Advice on Efficient Large-scale Web Crawlingby Anonymous Monk
|on Dec 19, 2005 at 12:45 UTC||Need Help??|
Anonymous Monk has asked for the wisdom of the Perl Monks concerning the following question:
I'm writing a system which needs to fetch well over four million URLs (and this number will grow), save their contents, and record their host's IP address(es). (Note: I'm only doing GET $url -- I'm not spidering the sites).
I've written a Pool:: and Pool::Job module which let me do something like this:
(Yeah, I'm sure there's a better way to do this just waiting on CPAN, but... ;-))
The reason for this complexity is that I need to process these jobs in parallel, will need to retry some jobs, and need the crawler to start working as soon as possible after it starts up if it crashes. This architecture allows that.
My current crawler uses LWP::UserAgent and Parallel::ForkManager. It writes the page content to individual flat files. This works, but is slow, appears to just die occasionally, and doesn't allow me to get the IP address(es) efficiently.
Regarding the IPs, I could simply use URI:: to extract the hostname and then use inet_ntoa() and/or gethostbyname(), but this would require performing a DNS lookup twice per URL: once for LWP and once for inet_ntoa/gethostbyname. Ideally, I'd have LWP return the IP it resolved, but I can't see an easy way to do this. Of course, even then for hosts which have multiple IP addresses, I'm resolving them multiple times. I imagine that the answer is: use a cache, but where? Use a Memoize type wrapper for inet_ntoa/gethostbyname? Use a DNS cache at the OS level (something like djbdns?)? Alternatively, I can just accept that this inefficiency is OK, and bulk resolve the hostnames independently (which will make removing duplicates trivial) using something like http://he.fi/slookup/ . I would like to do as much in Perl as possible, however, so POE::Component::Client::DNS looks useful if I do look them up in bulk...
If I do fetch the URLs and resolve the IPs in the same process, there appear to be two main options: use a hacked version of HTTP::Lite which returns the IP address (a trivial change) along with Parallel::ForkManager, or use POE::Component::Client::HTTP and figure out a way to have it return the IP.

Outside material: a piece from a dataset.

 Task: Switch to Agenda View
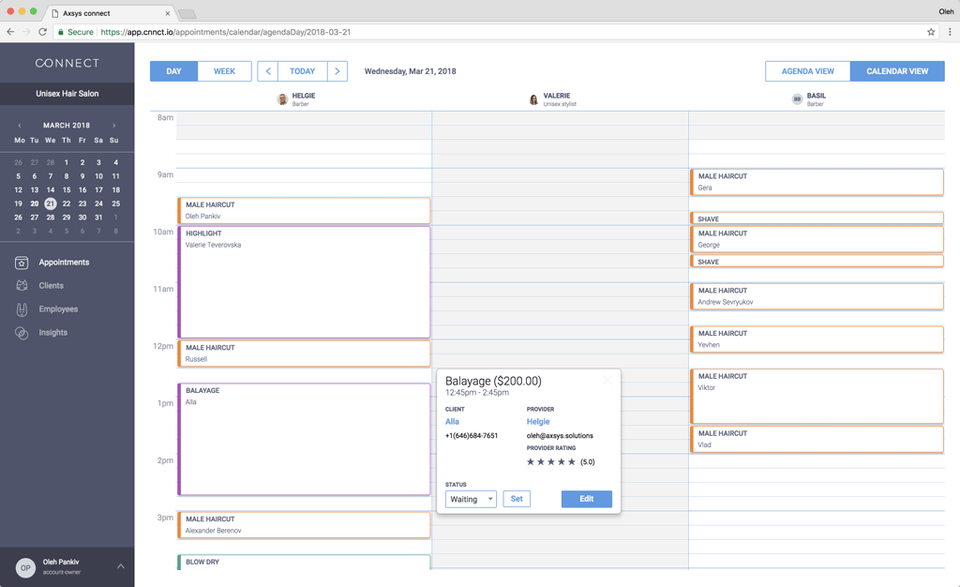[807, 71]
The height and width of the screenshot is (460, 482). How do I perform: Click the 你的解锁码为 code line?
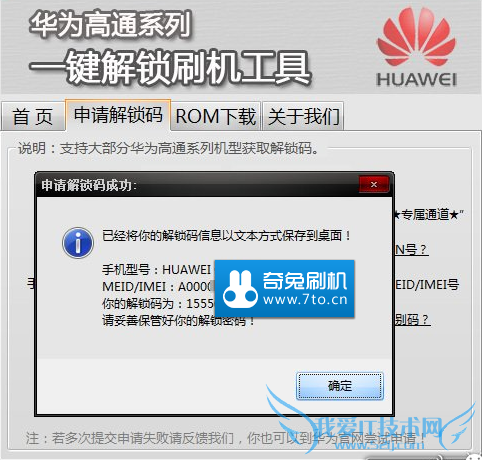pos(158,304)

Regarding POE::Component::Client::HTTP, I'm a bit confused as to how it works under the hood... What limits the amount of concurrent processes does it run, or is this a stupid question? With most parallel modules that I've used you can configure a maximum level of processes to run concurrently.
Anyway, that's a brief overview of the problem. Any thoughts on the most efficient way to approach this? Better modules to use? :-)